Don’t expect to be fully accepted and validated right away. And don’t try to lead or radically transform existing communities overnight. Take your time and give the people you meet time to get to know you.

The shared experience with disabilities is powerful. But remember that having a disability is not always enough to gain acceptance and positive experiences in any disabled community. If your interests and personality are different from the group you are addressing, it may not work. And if not, it may not be the fault of anyone.

If you want to talk about disabled writing and poetry, don’t go to an advocacy group and tell them that advocacy is pointless and that it should include art and expression instead.

If you want to tell everyone your long and emotionally haunting story about how you became disabled, don’t be surprised if you get a cool welcome from a group of disabled people sharing practical advice or discussing disability policies.

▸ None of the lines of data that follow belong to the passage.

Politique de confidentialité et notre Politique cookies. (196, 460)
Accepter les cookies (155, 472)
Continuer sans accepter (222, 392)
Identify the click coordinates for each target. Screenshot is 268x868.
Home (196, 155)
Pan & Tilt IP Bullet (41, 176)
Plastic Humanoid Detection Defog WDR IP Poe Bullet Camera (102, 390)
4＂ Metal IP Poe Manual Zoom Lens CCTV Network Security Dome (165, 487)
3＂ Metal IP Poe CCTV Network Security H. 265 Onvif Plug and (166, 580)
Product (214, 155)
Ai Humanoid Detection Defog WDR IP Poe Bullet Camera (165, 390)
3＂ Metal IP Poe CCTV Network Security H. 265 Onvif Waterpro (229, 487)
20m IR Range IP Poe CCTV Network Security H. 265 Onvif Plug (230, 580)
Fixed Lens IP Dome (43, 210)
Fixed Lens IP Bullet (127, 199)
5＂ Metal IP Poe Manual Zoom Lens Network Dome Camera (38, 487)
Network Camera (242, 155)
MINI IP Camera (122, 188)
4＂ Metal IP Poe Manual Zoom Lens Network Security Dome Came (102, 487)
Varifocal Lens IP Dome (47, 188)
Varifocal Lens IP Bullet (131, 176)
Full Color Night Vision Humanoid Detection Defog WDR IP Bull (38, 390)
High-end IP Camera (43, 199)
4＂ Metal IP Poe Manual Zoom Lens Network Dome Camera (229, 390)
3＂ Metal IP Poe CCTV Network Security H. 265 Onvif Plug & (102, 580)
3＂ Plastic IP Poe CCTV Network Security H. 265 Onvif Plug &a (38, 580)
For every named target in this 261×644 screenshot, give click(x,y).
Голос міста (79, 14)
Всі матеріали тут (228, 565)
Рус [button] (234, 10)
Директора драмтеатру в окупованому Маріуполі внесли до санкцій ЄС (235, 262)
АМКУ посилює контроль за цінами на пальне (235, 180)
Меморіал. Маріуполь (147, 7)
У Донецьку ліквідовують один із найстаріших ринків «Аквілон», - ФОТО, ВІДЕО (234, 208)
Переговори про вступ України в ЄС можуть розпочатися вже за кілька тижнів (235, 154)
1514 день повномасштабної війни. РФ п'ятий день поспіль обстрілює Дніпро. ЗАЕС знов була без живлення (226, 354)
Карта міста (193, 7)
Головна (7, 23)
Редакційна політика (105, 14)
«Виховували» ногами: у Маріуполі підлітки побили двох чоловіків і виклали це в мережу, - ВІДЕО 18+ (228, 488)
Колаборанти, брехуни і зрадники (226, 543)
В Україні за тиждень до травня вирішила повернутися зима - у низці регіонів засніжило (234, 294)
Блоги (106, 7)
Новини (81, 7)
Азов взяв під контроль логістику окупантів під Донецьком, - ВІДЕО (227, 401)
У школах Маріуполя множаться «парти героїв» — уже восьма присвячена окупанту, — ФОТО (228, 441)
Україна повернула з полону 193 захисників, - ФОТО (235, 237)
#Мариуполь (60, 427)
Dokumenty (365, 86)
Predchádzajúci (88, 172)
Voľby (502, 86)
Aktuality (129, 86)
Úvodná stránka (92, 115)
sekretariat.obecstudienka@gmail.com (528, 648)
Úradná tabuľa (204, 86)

And if you’re looking to promote a business idea, be careful how you present it, especially in groups that are less focused on individual performance and more on mutual support or shared advocacy goals.

To paraphrase John F. Kennedy, instead of asking what the disabled community can do for you, ask what you can do for your disabled community.

After all, face-to-face encounters are healthy and should soon be safe and feasible again. But for disabled people who have viable access to it, social media is by far the most efficient way to explore the full range of disabled communities and connect with what interests you.

So definitely explore, in person and online. The disabled community is out there. All you have to do is look for it, manage your expectations, and be clear with yourself about what you are looking for.